→ **TASK TO COMPLETE**
In the entries below, find the line containing "Given: Click the RENT form document icon", then copy it and every later line exactly, ending with the last line.

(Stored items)
----------
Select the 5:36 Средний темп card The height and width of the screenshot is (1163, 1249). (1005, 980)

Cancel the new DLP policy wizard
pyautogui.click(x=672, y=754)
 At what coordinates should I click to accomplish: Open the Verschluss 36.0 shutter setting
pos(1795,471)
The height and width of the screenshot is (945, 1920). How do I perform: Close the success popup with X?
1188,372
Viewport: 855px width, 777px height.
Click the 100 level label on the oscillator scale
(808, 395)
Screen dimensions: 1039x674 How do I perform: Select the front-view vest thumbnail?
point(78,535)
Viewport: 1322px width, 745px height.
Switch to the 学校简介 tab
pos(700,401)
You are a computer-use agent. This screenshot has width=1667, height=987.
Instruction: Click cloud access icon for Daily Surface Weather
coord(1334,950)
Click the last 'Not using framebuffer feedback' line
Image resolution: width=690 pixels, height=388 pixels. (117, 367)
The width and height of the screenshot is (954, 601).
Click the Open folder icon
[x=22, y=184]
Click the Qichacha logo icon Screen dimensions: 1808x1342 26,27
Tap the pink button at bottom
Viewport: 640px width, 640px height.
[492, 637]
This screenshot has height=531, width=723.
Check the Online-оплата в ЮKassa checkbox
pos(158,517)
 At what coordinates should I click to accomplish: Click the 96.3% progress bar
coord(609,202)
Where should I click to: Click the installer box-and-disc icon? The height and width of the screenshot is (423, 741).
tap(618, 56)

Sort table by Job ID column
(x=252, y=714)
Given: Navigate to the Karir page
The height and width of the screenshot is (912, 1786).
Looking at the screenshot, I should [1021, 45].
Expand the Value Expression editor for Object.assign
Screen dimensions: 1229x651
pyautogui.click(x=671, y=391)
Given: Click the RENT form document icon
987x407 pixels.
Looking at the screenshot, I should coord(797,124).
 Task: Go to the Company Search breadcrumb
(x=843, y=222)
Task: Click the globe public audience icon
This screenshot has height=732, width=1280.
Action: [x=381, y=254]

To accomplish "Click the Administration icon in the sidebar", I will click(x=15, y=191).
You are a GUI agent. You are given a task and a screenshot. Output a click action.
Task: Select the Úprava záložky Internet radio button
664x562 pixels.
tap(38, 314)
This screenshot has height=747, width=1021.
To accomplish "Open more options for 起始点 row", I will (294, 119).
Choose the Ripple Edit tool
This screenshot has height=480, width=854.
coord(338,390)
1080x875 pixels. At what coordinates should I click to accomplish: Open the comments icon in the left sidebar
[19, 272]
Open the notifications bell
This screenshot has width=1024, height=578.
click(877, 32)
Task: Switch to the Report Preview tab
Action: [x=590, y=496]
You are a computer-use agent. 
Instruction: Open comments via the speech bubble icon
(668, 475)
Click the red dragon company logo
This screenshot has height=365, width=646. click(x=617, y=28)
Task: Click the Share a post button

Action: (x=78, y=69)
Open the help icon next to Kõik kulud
----------
→ **WRITTEN SOLUTION**
Given: Click the RENT form document icon
987x407 pixels.
Looking at the screenshot, I should coord(797,124).
 Task: Go to the Company Search breadcrumb
(x=843, y=222)
Task: Click the globe public audience icon
This screenshot has height=732, width=1280.
Action: [x=381, y=254]

To accomplish "Click the Administration icon in the sidebar", I will click(x=15, y=191).
You are a GUI agent. You are given a task and a screenshot. Output a click action.
Task: Select the Úprava záložky Internet radio button
664x562 pixels.
tap(38, 314)
This screenshot has height=747, width=1021.
To accomplish "Open more options for 起始点 row", I will (294, 119).
Choose the Ripple Edit tool
This screenshot has height=480, width=854.
coord(338,390)
1080x875 pixels. At what coordinates should I click to accomplish: Open the comments icon in the left sidebar
[19, 272]
Open the notifications bell
This screenshot has width=1024, height=578.
click(877, 32)
Task: Switch to the Report Preview tab
Action: [x=590, y=496]
You are a computer-use agent. 
Instruction: Open comments via the speech bubble icon
(668, 475)
Click the red dragon company logo
This screenshot has height=365, width=646. click(x=617, y=28)
Task: Click the Share a post button

Action: (x=78, y=69)
Open the help icon next to Kõik kulud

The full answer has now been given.